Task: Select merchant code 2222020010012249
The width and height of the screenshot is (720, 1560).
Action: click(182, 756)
---
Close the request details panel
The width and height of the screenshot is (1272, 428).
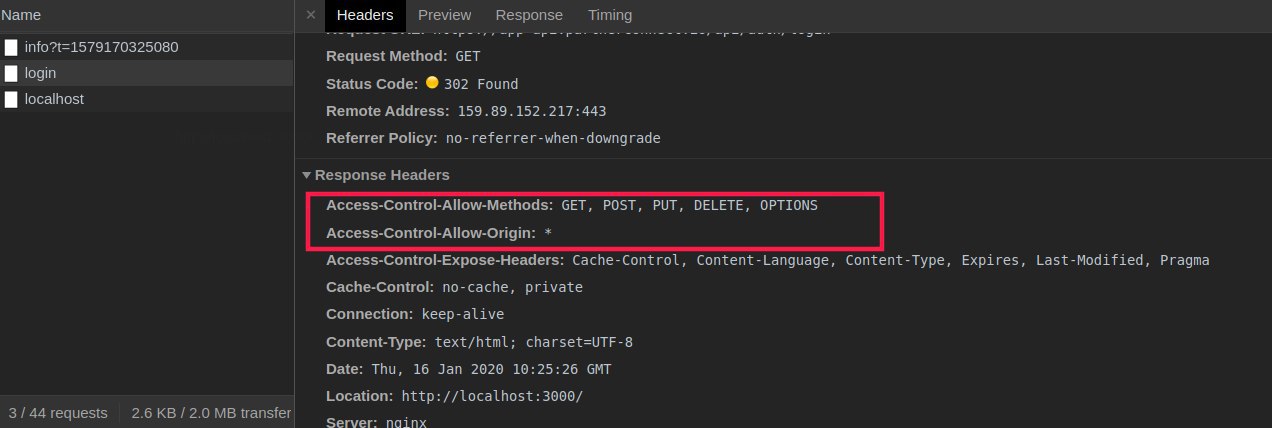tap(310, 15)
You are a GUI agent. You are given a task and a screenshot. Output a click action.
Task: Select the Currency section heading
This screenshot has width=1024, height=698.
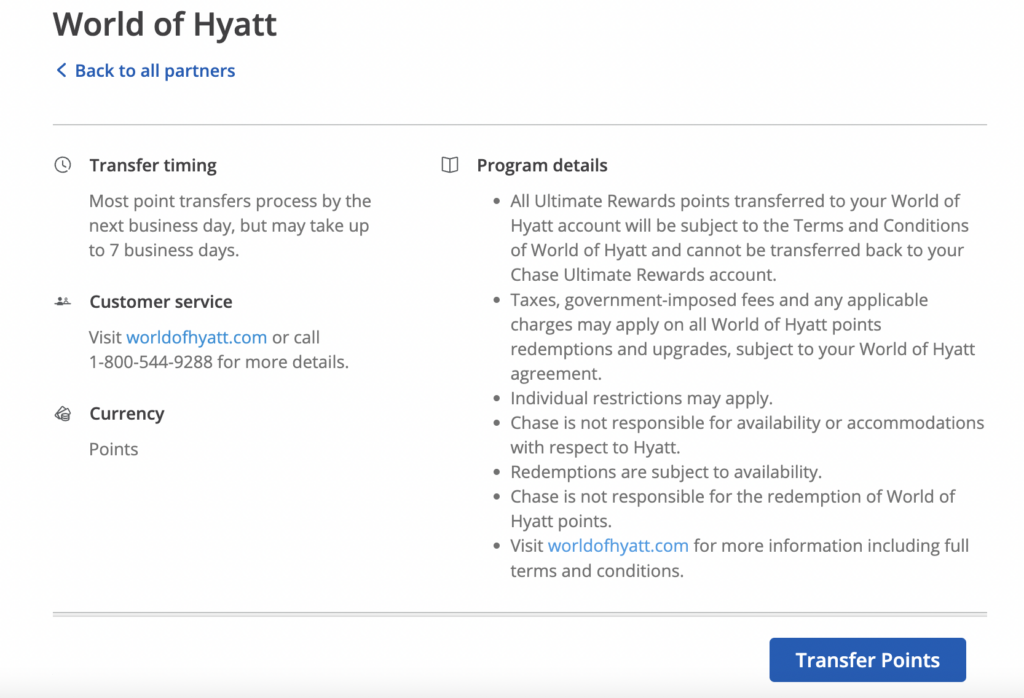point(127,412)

Directions for this task: The word "Select" appears in some lines of the listing. Give the number of those lines, and only that.

Exercise output: 2